SET EXERCISE A: Render this sentence from the fund performance passage in Spanish: "In addition, advertising for the Fund may indicate that investors may consider diversifying their investment portfolios in order to seek protection of the value of their assets against inflation."
SET EXERCISE B: In the fund performance passage, repeat word for word the stretch that opens with the words "From time to time, the" and closes with "and/or events.".

PAGE EXTRACT:
Dreyfus Aggressive Large Capitalization Asset Allocation
Portfolio's average annual total return for the .337 period
ended October 31, 1993 was 6.05%. Average annual total return
is calculated by determining the ending redeemable value of an
investment purchased at net asset value with a hypothetical
$1,000 payment made at the beginning of the period (assuming the
reinvestment of dividends and distributions), dividing by the
amount of the initial investment, taking the "n"th root of the
quotient (where "n" is the number of years in the period) and
subtracting 1 from the result.
Dreyfus Aggressive Large Capitalization Asset Allocation
Portfolio's total return for the period July 1, 1993 to October
31, 1993 was 2.00%. Total return is calculated by subtracting
the amount of each Portfolio's net asset value per share at the
beginning of a stated period from the net asset value per share
at the end of the period (after giving effect to the
reinvestment of dividends and distributions during the period),
and dividing the result by the net asset value per share at the
beginning of the period.
Comparative performance may be used from time to time in
advertising the Fund's shares, including data from Lipper
Analytical Services, Inc., Morningstar, Inc., Standard & Poor's
500 Stock Index, the Dow Jones Industrial Average, Money
Magazine, Wilshire 4500 Index and other industry publications.
From time to time, the Fund may compare its performance against
inflation with the performance of other instruments against
inflation, such as short-term Treasury Bills (which are direct
obligations of the U.S. Government) and FDIC-insured bank money
market accounts. In addition, advertising for the Fund may
indicate that investors may consider diversifying their
investment portfolios in order to seek protection of the value
of their assets against inflation. From time to time,
advertising materials for the Fund may refer to or discuss then-
current or past economic or financial conditions, developments
and/or events.

INFORMATION SHOWN:
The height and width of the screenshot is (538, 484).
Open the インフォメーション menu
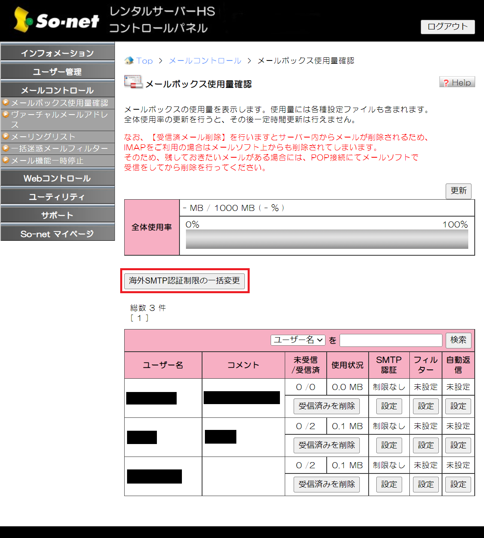(57, 53)
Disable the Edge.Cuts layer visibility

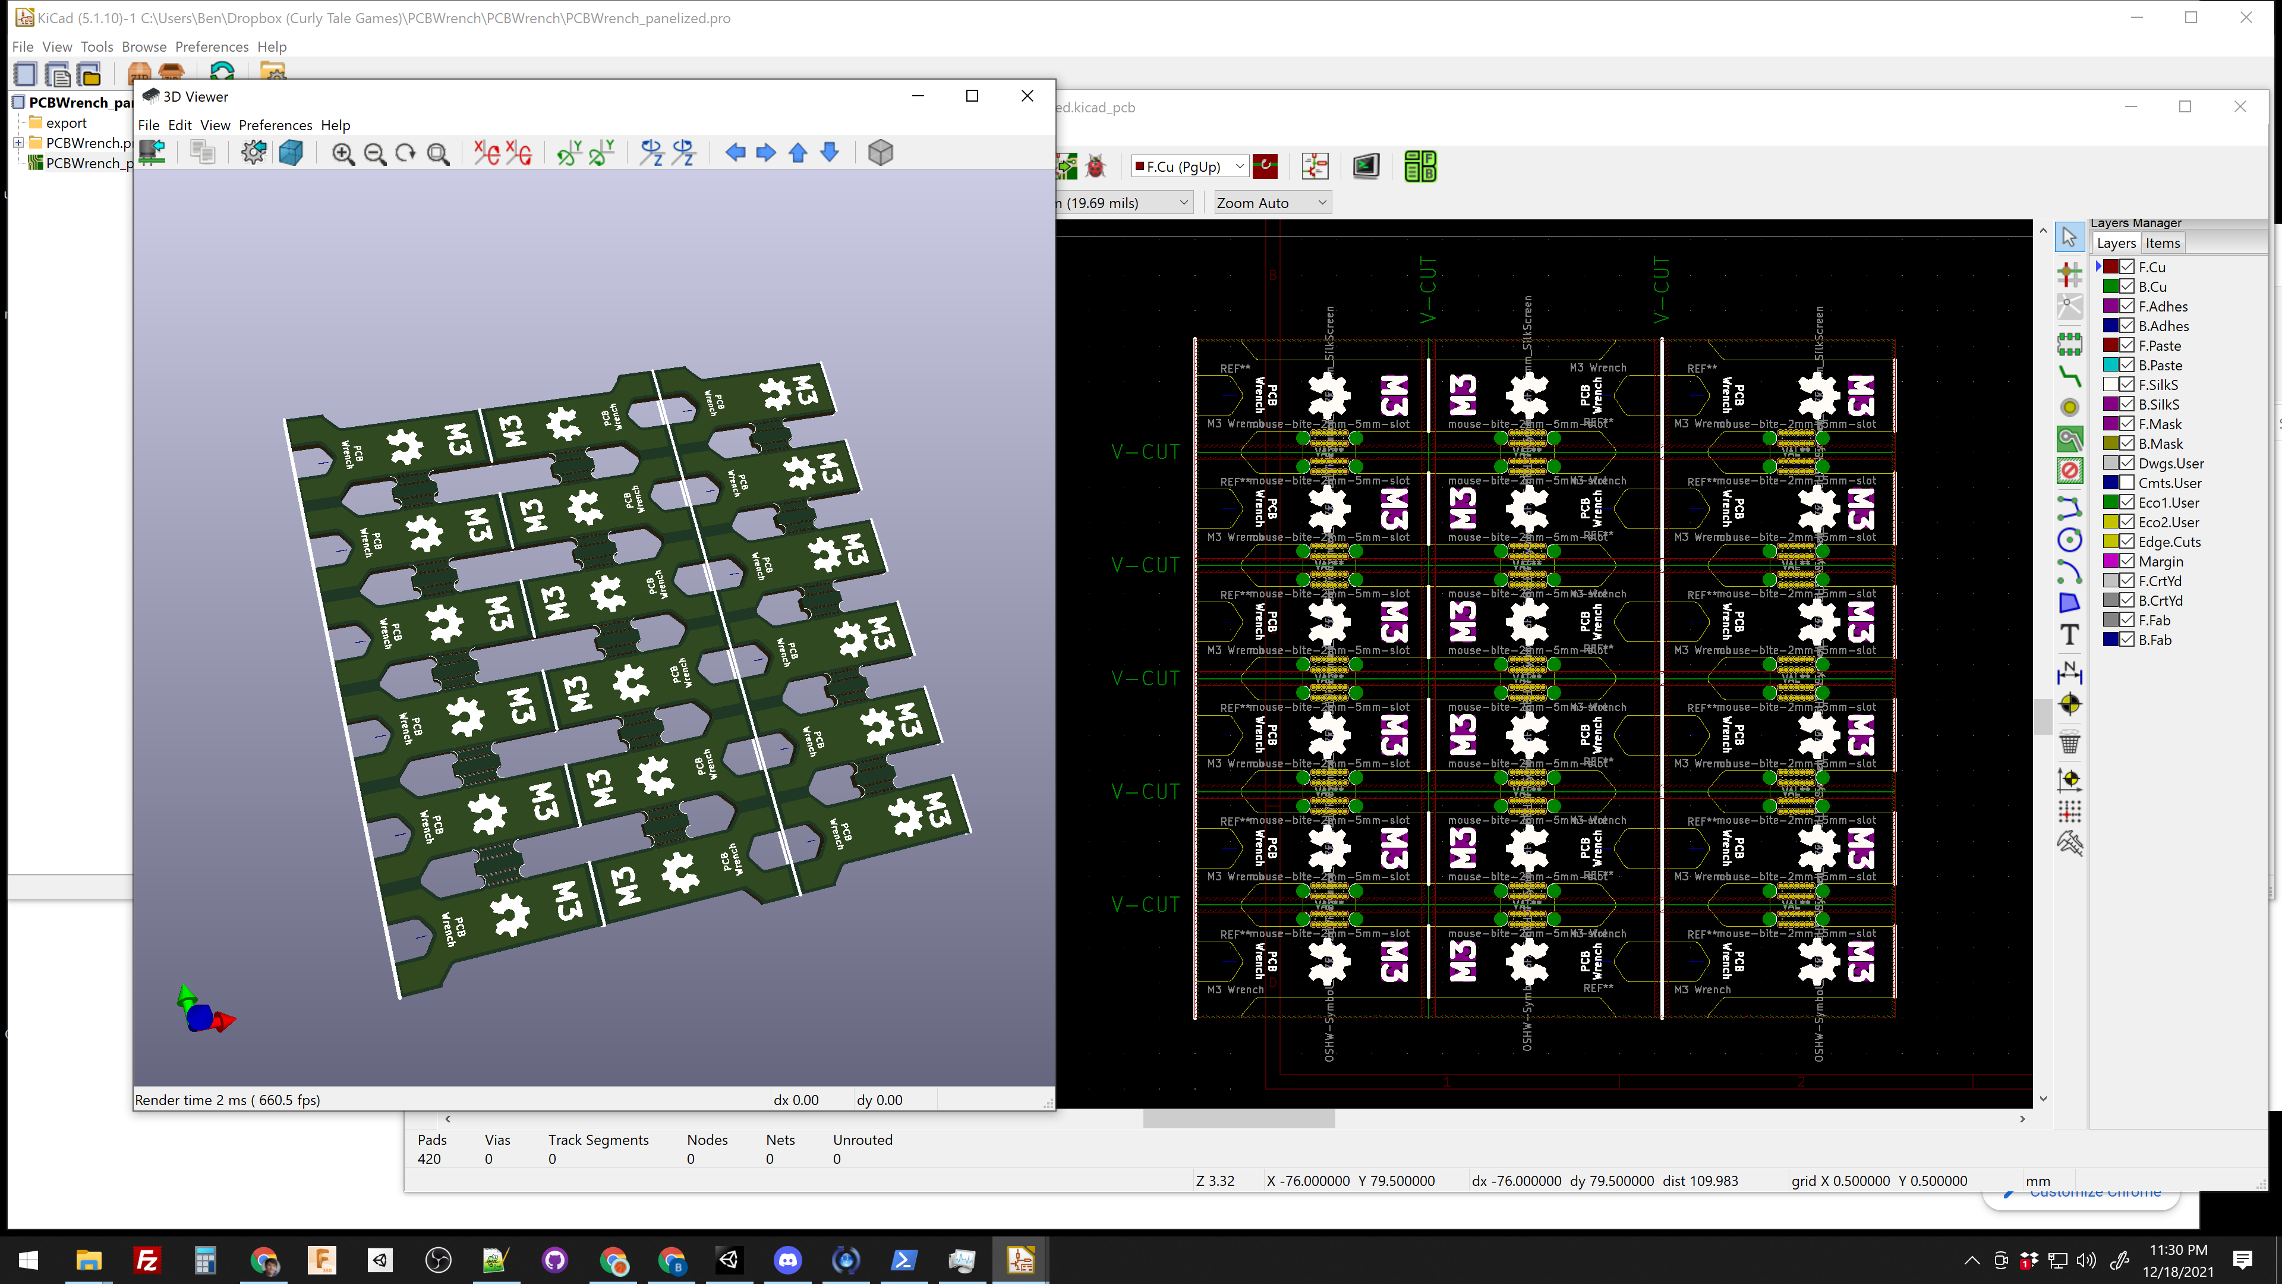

RESULT A: Además, la publicidad del Fondo puede indicar que los inversionistas pueden considerar diversificar sus carteras de inversión con el fin de procurar proteger el valor de sus activos frente a la inflación.

RESULT B:
From time to time, the Fund may compare its performance against
inflation with the performance of other instruments against
inflation, such as short-term Treasury Bills (which are direct
obligations of the U.S. Government) and FDIC-insured bank money
market accounts. In addition, advertising for the Fund may
indicate that investors may consider diversifying their
investment portfolios in order to seek protection of the value
of their assets against inflation. From time to time,
advertising materials for the Fund may refer to or discuss then-
current or past economic or financial conditions, developments
and/or events.